I often wonder if parents of onlies and parents of multiple children ask themselves what I see as two sides of the same coin. For me, I wonder how could I possibly love anyone else as much as her…how could that possibly fit in my heart? And yet, I feel like parents of more than one might ask how could you stop at just one? because they actually live that intense love that (I’m guessing) doesn’t diminish despite more juice to pour or teeth to brush.
For me, the biggest discovery has been how I straddle the worlds of “firsts” and “lasts” so much of the time. My oldest is also my youngest. Her first day of Kindergarten was the first and last time I will ever have to do that. I won’t know if it gets easier with each child, or whether it grows harder knowing what’s on the horizon. It’s all easy and hard at the same time because I have no idea what to expect nor do I have to endure it again. I do not get that next child to “get it right” or “pay better attention.” This is it.
If we are going to see the twirl of her favorite flowered dress again, it might be on a friend or a niece, but certainly not another daughter (I have saved a few for a maybe granddaughter…you caught me). We will cycle through only one string of teachers in school, and there’s only one set of pencil marks on the wall recording how tall she is each year. She always gets the last cookie in the box, undivided and without elbowing a sibling on the way. In the same vein, we have to make sure she gets other opportunities to learn how to negotiate, respectfully disagree, and work through disappointment in ways that families with multiple children might take for granted with a home-based band of nations.

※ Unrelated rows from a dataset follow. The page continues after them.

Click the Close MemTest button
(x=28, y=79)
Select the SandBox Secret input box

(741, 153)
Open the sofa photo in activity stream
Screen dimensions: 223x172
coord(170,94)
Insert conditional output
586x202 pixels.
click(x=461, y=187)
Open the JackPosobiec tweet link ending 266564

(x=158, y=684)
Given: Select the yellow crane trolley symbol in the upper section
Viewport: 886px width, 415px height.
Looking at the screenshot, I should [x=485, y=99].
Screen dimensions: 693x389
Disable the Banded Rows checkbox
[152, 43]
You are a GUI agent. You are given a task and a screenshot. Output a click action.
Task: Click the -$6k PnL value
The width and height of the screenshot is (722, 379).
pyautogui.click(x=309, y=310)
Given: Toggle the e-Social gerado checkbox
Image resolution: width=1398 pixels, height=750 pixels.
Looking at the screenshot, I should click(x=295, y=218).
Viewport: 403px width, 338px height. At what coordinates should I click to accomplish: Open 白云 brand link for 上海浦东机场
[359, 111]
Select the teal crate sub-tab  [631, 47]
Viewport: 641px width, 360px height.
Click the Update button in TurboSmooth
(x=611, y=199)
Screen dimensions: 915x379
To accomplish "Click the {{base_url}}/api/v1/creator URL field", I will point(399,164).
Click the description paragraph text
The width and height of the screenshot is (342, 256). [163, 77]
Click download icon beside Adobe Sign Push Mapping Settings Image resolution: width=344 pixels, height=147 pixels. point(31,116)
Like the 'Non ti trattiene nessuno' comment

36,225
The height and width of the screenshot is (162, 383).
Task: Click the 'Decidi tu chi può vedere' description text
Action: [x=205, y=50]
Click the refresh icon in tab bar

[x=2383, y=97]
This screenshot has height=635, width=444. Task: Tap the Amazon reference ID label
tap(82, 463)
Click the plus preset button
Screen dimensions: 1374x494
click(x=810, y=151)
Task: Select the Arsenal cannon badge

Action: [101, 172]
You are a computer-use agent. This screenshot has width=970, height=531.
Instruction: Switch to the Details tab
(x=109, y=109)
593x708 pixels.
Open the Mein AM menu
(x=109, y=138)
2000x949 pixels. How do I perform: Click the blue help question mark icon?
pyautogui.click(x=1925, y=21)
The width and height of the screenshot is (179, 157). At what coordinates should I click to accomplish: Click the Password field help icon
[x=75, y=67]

I don’t have to tend less to anyone for lack of arms or time or energy. There is enough of me to go around. The flip side, of course, is that once she’s too big for my lap, my legs will be cold again forevermore. That’s an inherent liability when you raise one child, but I choose to see it as a reward. There is an intense ability to savor and dwell in many of the moments because I am able to focus, stand upright, and face in only one direction.
Depending on the day, it can look like a sprint or a marathon, but it is certainly not a relay race. She is the only one on the track, and so I can wait patiently for her to cross the finish line in her own time. But this all reveals that being the parent of one child can be intense in a very singular and sometimes uncomfortable way for both her and me. I am sensitive to her life possibly unfolding under a magnifying glass, on center stage, or in a fishbowl.
There are simultaneously too many rules and not enough. There is no brother to blame for broken vases, and there is no sister who will break curfew first in order to soften our position when she does. If I want her to feel confident enough to take risks and make mistakes but without the burden of feeling like she has to please us all on her own, then sometimes I am (and will be) forced to avert my eyes, even though I don’t want to.
As with any first-born child, there are no worn cart paths to follow and guide my way. But the difference with one is that I will only travel down this road once. Any wisdom picked up along the way is nice to know, but not necessary for another time. This is why so much of parenting one child is now or never, and I feel that so deeply sometimes that I’m afraid to blink. I don’t want to miss all the brass rings. I know this wonderful carousel pony is eventually going to slow down and stop. And I know I only have one ticket to ride.
This post was inspired, in part, by some of the words I read here by Dina L. Relles. Do you know her writing? You should.